Дома меня охватывает тоска. Я пытаюсь смотреть телевизор. Пытаюсь читать. Смотрю на часы. Слишком поздно кому-либо звонить. Впервые за эти шесть месяцев я остро ощущаю, как пуста моя жизнь, и мне очень, очень одиноко. Я вспоминаю о кассете Кван. Почему бы и нет? Айда на праздник!
Я всегда была уверена, что домашние видео скучны, потому что никогда не бывают смонтированы должным образом. Они отражают моменты жизни, которые не интересны никому, кроме тебя. Ты видишь, как прошлое создает иллюзию сиюминутности, и все же прекрасно понимаешь, что все прошло и ничего нельзя поправить.
Фильм начинается с мигания праздничных огней. Потом предпринимается попытка показать, что мы у входа в дом Джорджа и Кван на Бальбоа-стрит. Изображение расплывается. Мы входим в дом. Несмотря на то, что уже конец января, Кван не позволяет снимать рождественские украшения. Видео показывает интерьер: пластмассовые венки над окнами с алюминиевыми рамами, сине-зеленое ковровое покрытие, филенки «под дерево», собрание разномастной мебели, купленной на складах со скидкой и на бесчисленных субботних распродажах.

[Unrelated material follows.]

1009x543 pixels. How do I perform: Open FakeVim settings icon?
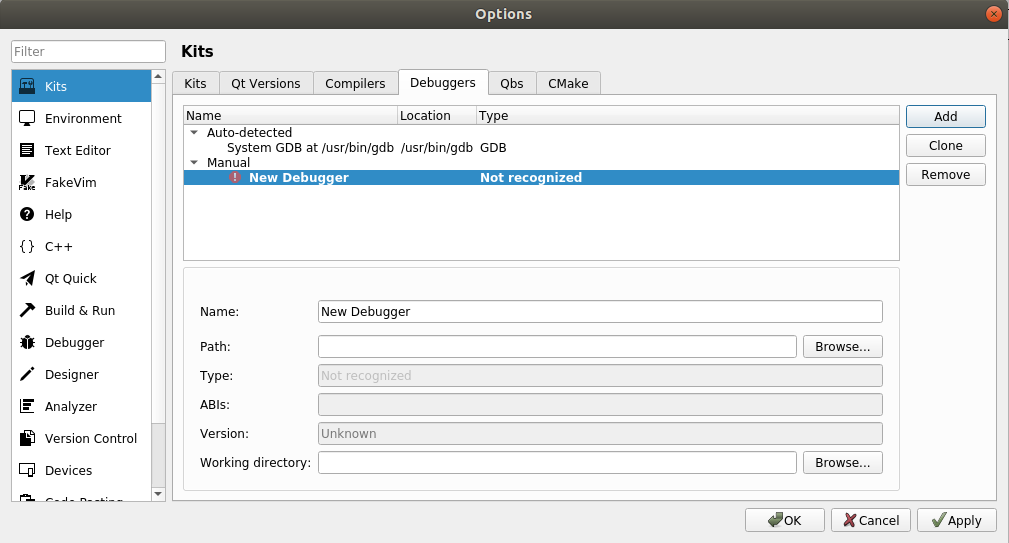click(x=28, y=182)
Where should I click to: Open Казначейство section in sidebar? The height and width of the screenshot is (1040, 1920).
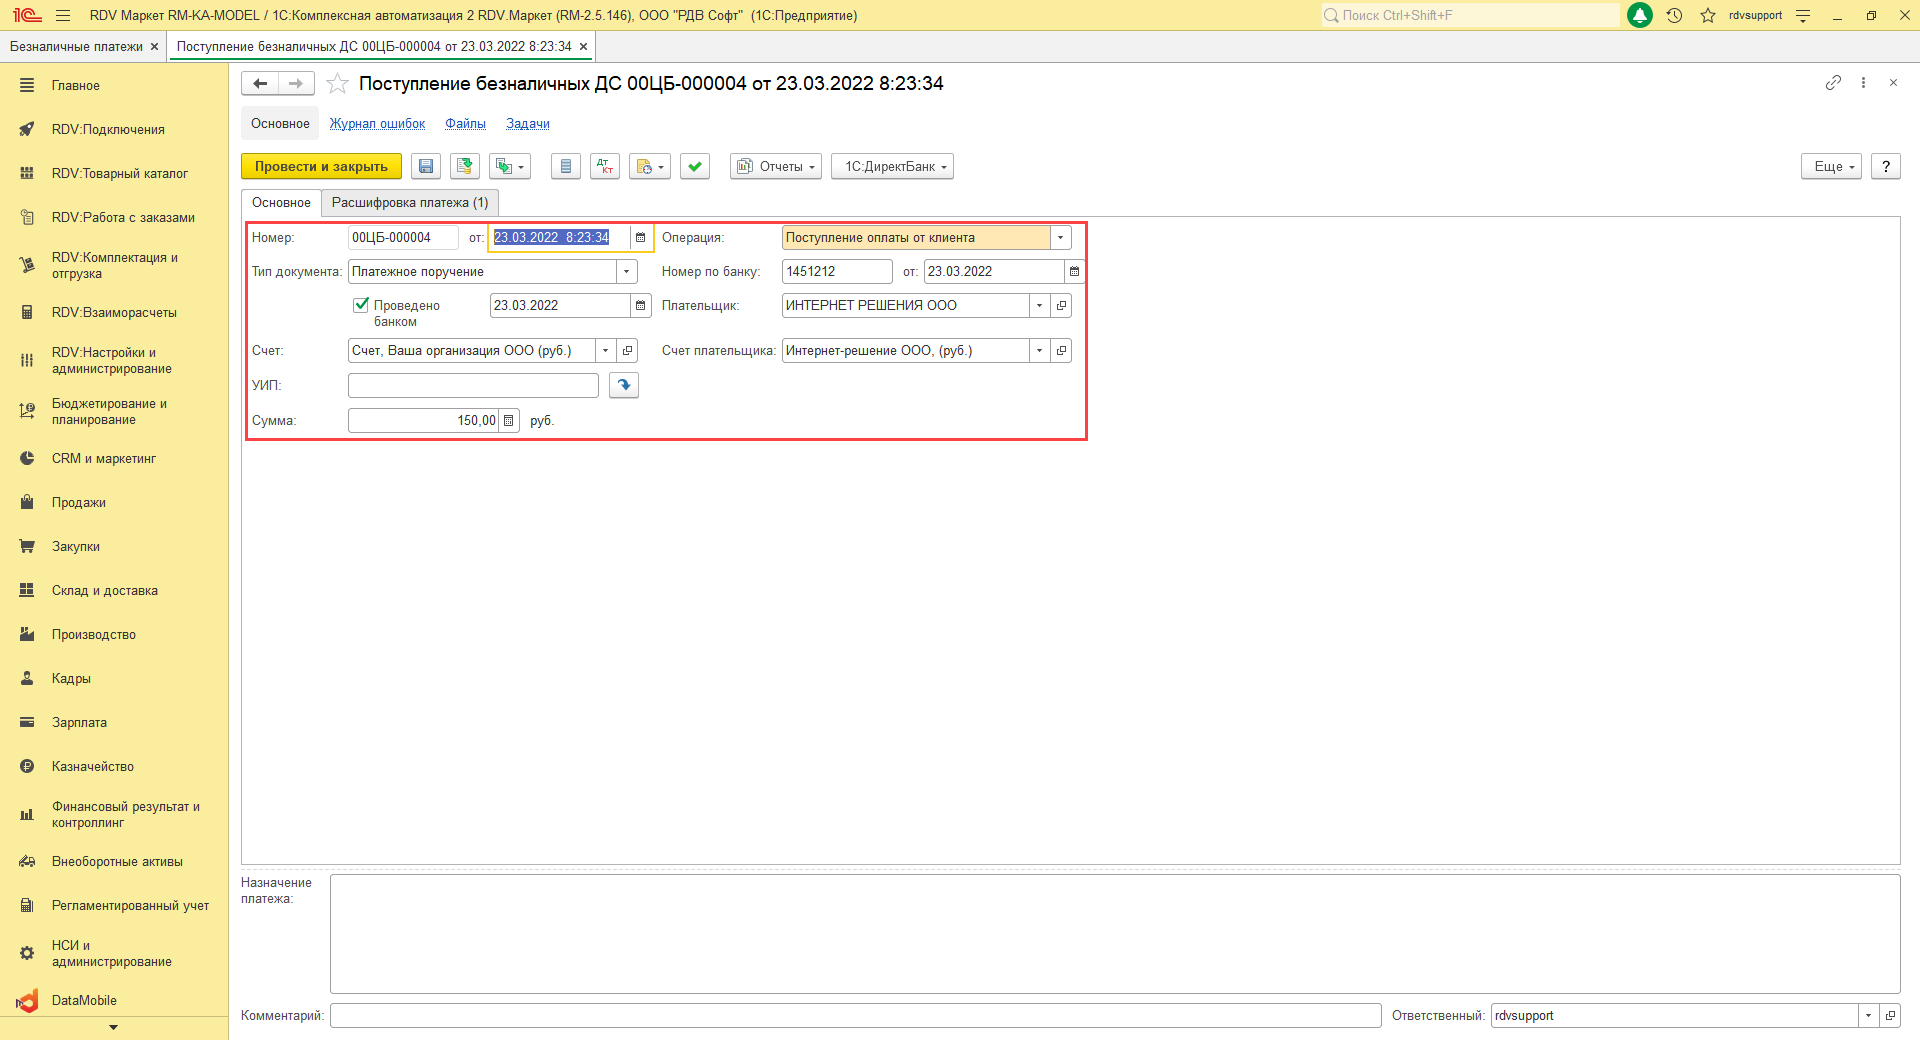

В кадре маячит завитой затылок Кван. Она кричит нарочито громким голосом: «Ма! Мистер Ширази! Проходите-проходите!» Мама и ее очередной приятель вплывают в кадр. На маме блузка с леопардовым рисунком, леггинсы, черный велюровый жакет с золотой тесьмой, очки с легким сиреневым оттенком. После последней подтяжки мама начала одеваться еще более вызывающе. Она встретила Шарама Ширази в танцклассе на уроках сальсы.
[22]Она поведала мне, что Шарам нравится ей гораздо больше, нежели ее предыдущий воздыхатель с острова Самоа, потому что он знает, как нужно держать руку леди — «не как барабанную палочку». К тому же мистер Ширази, по мнению мамы, «настоящий любовник». Однажды она заговорщически прошептала мне: «Он проделывает такие вещи, что вам, молодым, и не снилось». Я не стала уточнять, что она имела в виду.